--- Stored records ---
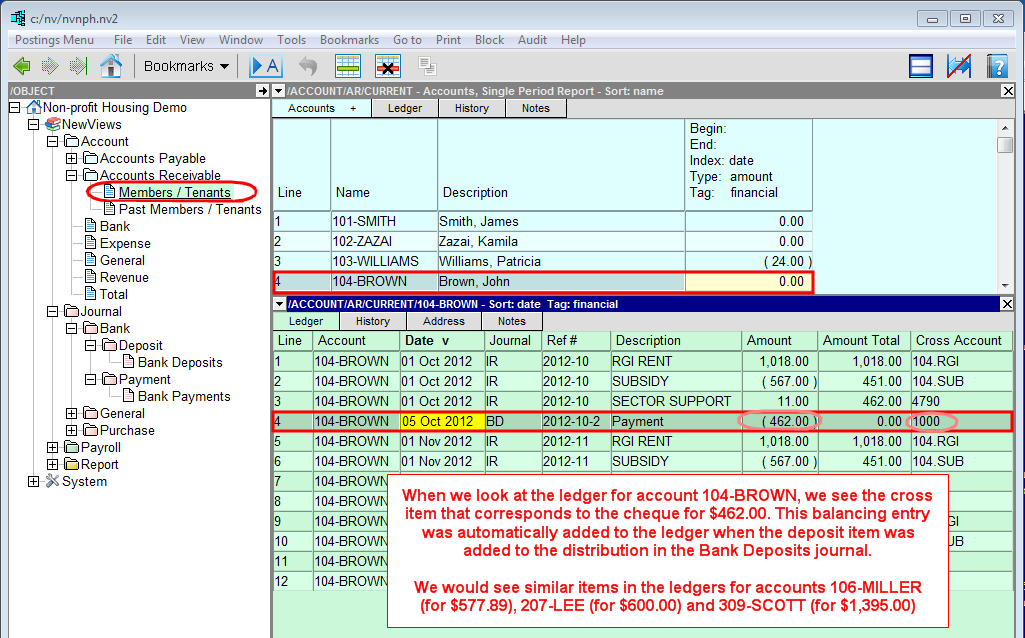Collapse the Accounts Receivable tree node
The width and height of the screenshot is (1025, 638).
(71, 176)
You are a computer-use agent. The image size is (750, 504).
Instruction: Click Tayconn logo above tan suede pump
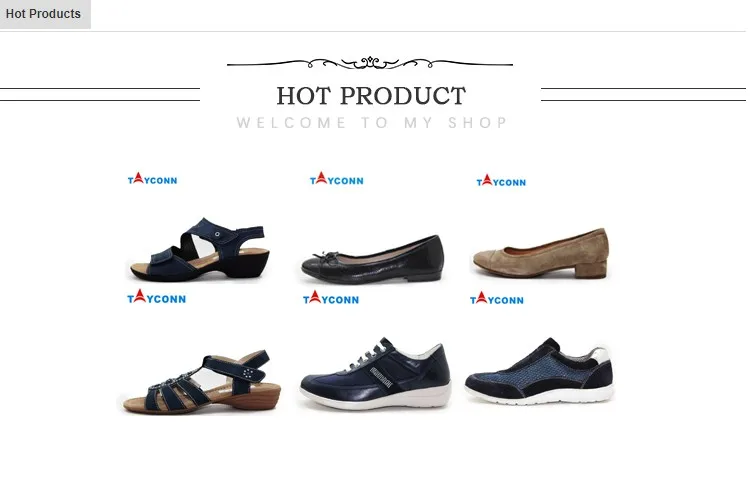tap(501, 180)
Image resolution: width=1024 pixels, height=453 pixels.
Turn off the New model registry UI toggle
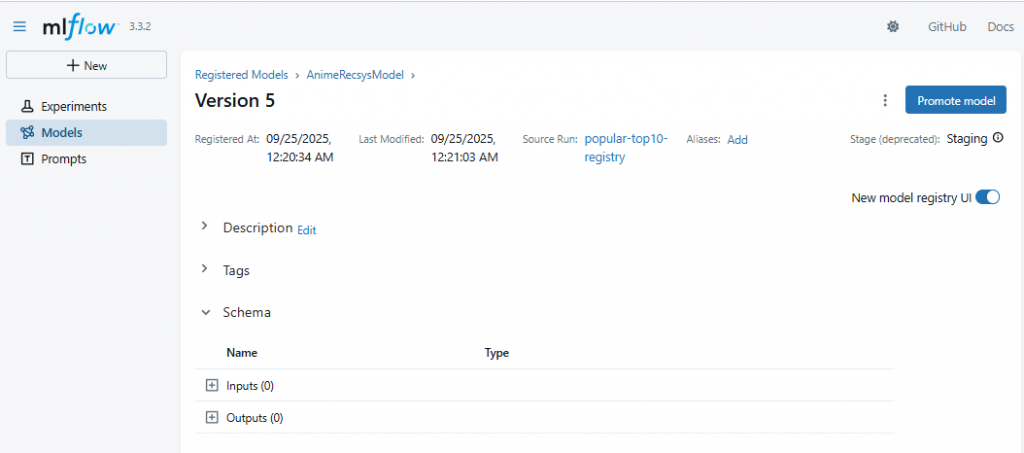[987, 197]
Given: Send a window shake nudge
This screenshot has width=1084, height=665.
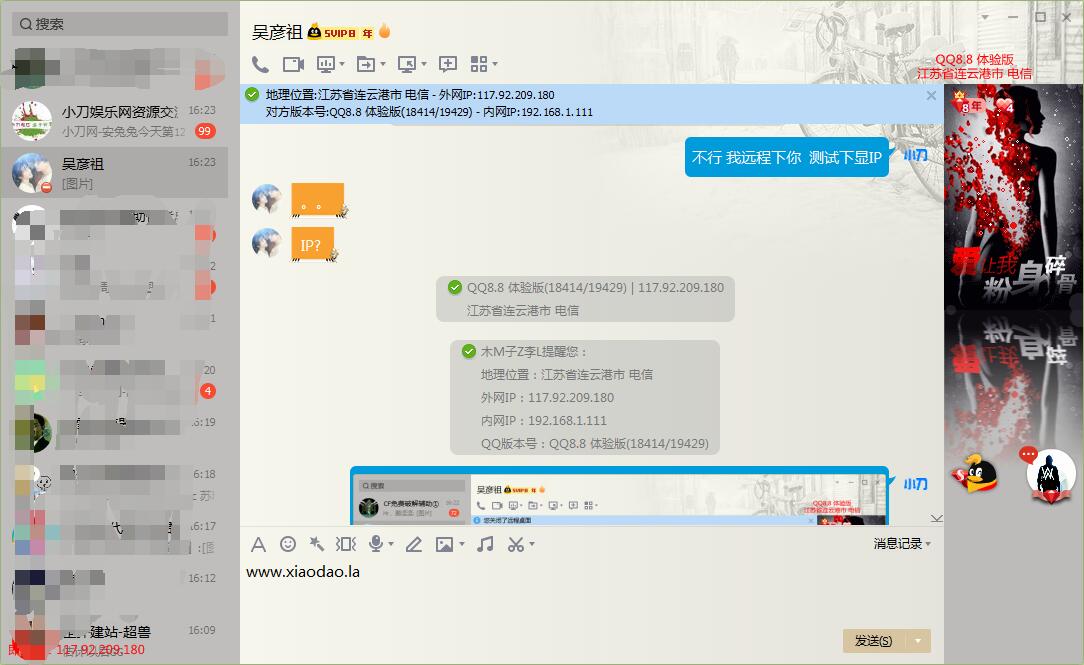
---
Aim of the task
Can you copy every line of the records above word for word, leaving the pictures out of your answer?

Result of the task
Collapse the Accounts Receivable tree node
The width and height of the screenshot is (1025, 638).
(71, 176)
You are a computer-use agent. The image size is (750, 504).
Instruction: Click Tayconn logo above tan suede pump
tap(501, 180)
Image resolution: width=1024 pixels, height=453 pixels.
Turn off the New model registry UI toggle
[987, 197]
Given: Send a window shake nudge
This screenshot has width=1084, height=665.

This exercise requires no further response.